Friday, Mar. 13, 1964
Terror in the Sugar Cane
Near British Guiana's capital of Georgetown last week, East Indian terrorists attacked sugar-cane cutters with acid bombs and rifles. In the capital, city officials decided against holding the customary public ceremony as Sir Richard Luyt, the colony's new British-appointed Governor, replaced Sir Ralph Grey, who is moving on to the Bahamas. To prevent riots, the swearing-in ceremony took place on a Georgetown wharf only a few feet from the Canadian ship that brought Sir Richard from Trinidad. Once again, the fuse was lit in British Guiana, and holding the match--as usual--was Marxist Premier Cheddi Jagan.
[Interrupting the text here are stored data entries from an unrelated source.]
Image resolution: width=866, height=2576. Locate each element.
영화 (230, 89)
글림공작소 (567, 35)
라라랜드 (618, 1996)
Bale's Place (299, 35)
In 2 1/2 years, as head of the self-governing South American colony, Jagan has developed into a curious combination of Castroite and racist, preaching Communism while leading some 290,000 East Indians against 330,000 anti-Jagan Negroes and whites split between two major parties. Full independence was expected this year or next. But last October, after eleven weeks of strikes and violence, Colonial Secretary Duncan Sandys indefinitely postponed complete freedom for the tiny, strife-torn land. Sandys ordered new elections by the end of 1964, and decreed that they would be held under proportional representation instead of the simple majority rule that Jagan prefers. Sandys' obvious hope is to encourage party coalitions, thus weakening Jagan's power. Jagan's response has been to cripple the country's economy and bring British Guiana to the verge of civil war.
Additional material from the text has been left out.